We use uv to manage dependencies, to get our environments:
```bash
git clone https://github.com/HorizonRobotics/RoboTransfer.git --recursive
cd RoboTransfer
export UV_HTTP_TIMEOUT=600
uv sync
uv pip install -e .
```

## 🚀 Inference

```bash
uv run main.py
```


## 📈 More Inference Data

Update the dependencies of the data pipeline.
```bash
uv sync --extra data
```

### ⚙️ For more sim data

You can obtain more simulation data from the [RoboTwin CVPR Challenge](https://github.com/RoboTwin-Platform/RoboTwin/tree/CVPR-Challenge-2025-Round1).
 <!-- Alternatively, you can use the collected data in [RoboTwin2.0-aloha-agilex](https://huggingface.co/datasets/TianxingChen/RoboTwin2.0/tree/main/dataset/aloha-agilex). -->
You can then use the process_sim.sh script to convert raw data (.pickle files and .hdf5) into the RoboTransfer format with geometric conditioning.

```bash
script/process_sim.sh
```

### 🤖 For more real data
For real-world data collected by the ALOHA-AgileX robot system, access the dataset [RoboTransfer-RealData](https://huggingface.co/datasets/HorizonRobotics/RoboTransfer-RealData). You can then process raw RGB images using the process_real.sh script to convert them into RoboTransfer format with geometric conditioning.

```bash
script/process_real.sh
```


## 🙌 Acknowledgement

RoboTransfer builds upon the following amazing projects and models:
🌟 [Video-Depth-Anything](https://github.com/DepthAnything/Video-Depth-Anything)
🌟 [Lotus](https://github.com/EnVision-Research/Lotus)
🌟 [GPT4o](https://platform.openai.com/docs/models/gpt-4o)
🌟 [GroundSam](https://github.com/IDEA-Research/Grounded-Segment-Anything)
🌟 [IOPaint](https://github.com/Sanster/IOPaint)

##  ⚖️ License
This project is licensed under the [Apache License 2.0](LICENSE).
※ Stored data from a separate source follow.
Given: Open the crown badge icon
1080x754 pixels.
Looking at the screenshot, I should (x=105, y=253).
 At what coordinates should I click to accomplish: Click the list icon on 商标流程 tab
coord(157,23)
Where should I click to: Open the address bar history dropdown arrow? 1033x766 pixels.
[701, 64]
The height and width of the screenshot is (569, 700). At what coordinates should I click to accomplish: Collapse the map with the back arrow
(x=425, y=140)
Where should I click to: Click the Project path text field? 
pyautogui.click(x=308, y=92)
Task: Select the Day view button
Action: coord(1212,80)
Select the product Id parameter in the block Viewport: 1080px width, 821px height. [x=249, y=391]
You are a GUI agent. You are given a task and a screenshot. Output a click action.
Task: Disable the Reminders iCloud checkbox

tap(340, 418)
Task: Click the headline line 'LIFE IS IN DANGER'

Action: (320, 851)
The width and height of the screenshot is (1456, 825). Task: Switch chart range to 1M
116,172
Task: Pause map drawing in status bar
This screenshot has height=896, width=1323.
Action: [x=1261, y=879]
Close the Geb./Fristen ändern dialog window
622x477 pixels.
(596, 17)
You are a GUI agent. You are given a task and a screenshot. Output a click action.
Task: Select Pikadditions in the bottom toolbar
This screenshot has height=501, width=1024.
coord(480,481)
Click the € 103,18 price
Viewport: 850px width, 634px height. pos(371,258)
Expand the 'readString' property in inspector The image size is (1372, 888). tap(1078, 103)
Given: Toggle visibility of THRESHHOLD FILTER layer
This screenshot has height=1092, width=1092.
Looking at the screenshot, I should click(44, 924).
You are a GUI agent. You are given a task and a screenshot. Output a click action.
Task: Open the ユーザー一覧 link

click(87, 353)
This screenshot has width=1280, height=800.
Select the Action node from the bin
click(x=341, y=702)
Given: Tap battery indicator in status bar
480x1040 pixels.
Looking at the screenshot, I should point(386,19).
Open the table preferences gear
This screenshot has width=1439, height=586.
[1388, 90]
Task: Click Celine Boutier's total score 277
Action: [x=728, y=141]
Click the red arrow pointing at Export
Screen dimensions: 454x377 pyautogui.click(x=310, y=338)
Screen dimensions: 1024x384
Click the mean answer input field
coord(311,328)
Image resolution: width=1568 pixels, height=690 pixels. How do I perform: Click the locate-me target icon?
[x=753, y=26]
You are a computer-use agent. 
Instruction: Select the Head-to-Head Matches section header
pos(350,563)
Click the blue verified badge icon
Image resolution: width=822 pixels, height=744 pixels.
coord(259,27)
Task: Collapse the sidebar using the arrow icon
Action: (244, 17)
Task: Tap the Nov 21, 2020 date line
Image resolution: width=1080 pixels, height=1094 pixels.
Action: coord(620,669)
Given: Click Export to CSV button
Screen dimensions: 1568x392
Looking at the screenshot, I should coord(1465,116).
See the `LICENSE` file for details.

## 📚 Citation
If you use RoboTransfer in your research or projects, please cite:

```bibtex
@misc{liu2025robotransfergeometryconsistentvideodiffusion,
      title={RoboTransfer: Geometry-Consistent Video Diffusion for Robotic Visual Policy Transfer},
      author={Liu Liu and Xiaofeng Wang and Guosheng Zhao and Keyu Li and Wenkang Qin and Jiaxiong Qiu and Zheng Zhu and Guan Huang and Zhizhong Su},
      year={2025},
      eprint={2505.23171},
      archivePrefix={arXiv},
      primaryClass={cs.CV},
      url={https://arxiv.org/abs/2505.23171},
}
```